What you are asked to do: Starting from the line in which "950x1200 pixels. At" appears, output every line down to the last line of the data below, exactly and without anything more.

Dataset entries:
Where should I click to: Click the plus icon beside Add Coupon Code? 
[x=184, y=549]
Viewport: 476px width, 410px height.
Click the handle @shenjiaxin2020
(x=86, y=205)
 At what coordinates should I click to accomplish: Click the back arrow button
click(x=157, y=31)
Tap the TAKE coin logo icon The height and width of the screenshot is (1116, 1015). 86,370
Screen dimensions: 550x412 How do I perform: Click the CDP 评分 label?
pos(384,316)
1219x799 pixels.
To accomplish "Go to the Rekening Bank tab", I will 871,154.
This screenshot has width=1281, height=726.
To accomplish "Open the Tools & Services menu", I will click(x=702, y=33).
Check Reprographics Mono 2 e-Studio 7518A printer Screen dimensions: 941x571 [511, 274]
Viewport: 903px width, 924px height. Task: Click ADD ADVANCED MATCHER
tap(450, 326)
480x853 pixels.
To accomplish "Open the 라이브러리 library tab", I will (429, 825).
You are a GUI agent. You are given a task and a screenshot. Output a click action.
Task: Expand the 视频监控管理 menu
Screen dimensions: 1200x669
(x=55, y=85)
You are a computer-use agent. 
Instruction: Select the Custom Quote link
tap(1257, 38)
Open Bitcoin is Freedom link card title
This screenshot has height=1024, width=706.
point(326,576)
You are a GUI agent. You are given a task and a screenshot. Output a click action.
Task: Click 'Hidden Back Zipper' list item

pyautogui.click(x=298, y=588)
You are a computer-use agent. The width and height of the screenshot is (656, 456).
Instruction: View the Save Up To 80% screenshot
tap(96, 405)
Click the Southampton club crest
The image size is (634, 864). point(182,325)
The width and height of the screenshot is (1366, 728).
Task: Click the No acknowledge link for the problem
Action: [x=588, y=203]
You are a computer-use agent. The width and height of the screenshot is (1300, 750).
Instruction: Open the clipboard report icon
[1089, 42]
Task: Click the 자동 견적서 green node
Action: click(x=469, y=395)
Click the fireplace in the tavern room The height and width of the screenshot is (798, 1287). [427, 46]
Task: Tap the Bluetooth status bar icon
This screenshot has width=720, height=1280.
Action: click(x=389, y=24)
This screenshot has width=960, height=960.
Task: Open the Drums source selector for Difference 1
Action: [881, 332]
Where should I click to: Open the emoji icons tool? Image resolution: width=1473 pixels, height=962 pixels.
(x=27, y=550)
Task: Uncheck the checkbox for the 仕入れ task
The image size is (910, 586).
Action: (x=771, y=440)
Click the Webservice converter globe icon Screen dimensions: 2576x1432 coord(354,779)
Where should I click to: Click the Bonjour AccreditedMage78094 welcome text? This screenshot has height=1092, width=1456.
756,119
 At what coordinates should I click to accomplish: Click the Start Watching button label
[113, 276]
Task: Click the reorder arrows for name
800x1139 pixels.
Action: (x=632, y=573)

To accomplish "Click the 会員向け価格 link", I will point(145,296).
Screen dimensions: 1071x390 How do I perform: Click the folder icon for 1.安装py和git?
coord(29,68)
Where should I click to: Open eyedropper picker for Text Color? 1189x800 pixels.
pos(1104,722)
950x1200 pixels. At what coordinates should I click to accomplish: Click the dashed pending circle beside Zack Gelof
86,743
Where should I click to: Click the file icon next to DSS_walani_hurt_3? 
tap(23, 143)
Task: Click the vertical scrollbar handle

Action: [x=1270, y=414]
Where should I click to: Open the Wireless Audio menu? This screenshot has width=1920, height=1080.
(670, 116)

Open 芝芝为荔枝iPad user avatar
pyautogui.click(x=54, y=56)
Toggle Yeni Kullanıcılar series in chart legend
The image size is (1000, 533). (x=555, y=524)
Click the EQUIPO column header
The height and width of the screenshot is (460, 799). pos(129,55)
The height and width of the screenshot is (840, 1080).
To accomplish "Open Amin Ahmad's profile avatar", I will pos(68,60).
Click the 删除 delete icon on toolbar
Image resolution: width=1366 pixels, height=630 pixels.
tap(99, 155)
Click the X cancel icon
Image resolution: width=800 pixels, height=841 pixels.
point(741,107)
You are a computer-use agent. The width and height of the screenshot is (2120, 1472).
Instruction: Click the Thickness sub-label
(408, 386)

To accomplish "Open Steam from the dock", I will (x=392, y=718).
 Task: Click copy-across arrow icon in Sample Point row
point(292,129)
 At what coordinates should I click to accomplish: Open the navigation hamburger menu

The completed task:
950x1200 pixels. At what coordinates should I click to accomplish: Click the dashed pending circle beside Zack Gelof
86,743
Where should I click to: Click the file icon next to DSS_walani_hurt_3? 
tap(23, 143)
Task: Click the vertical scrollbar handle

Action: [x=1270, y=414]
Where should I click to: Open the Wireless Audio menu? This screenshot has width=1920, height=1080.
(670, 116)

Open 芝芝为荔枝iPad user avatar
pyautogui.click(x=54, y=56)
Toggle Yeni Kullanıcılar series in chart legend
The image size is (1000, 533). (x=555, y=524)
Click the EQUIPO column header
The height and width of the screenshot is (460, 799). pos(129,55)
The height and width of the screenshot is (840, 1080).
To accomplish "Open Amin Ahmad's profile avatar", I will pos(68,60).
Click the 删除 delete icon on toolbar
Image resolution: width=1366 pixels, height=630 pixels.
tap(99, 155)
Click the X cancel icon
Image resolution: width=800 pixels, height=841 pixels.
point(741,107)
You are a computer-use agent. The width and height of the screenshot is (2120, 1472).
Instruction: Click the Thickness sub-label
(408, 386)

To accomplish "Open Steam from the dock", I will (x=392, y=718).
 Task: Click copy-across arrow icon in Sample Point row
point(292,129)
 At what coordinates should I click to accomplish: Open the navigation hamburger menu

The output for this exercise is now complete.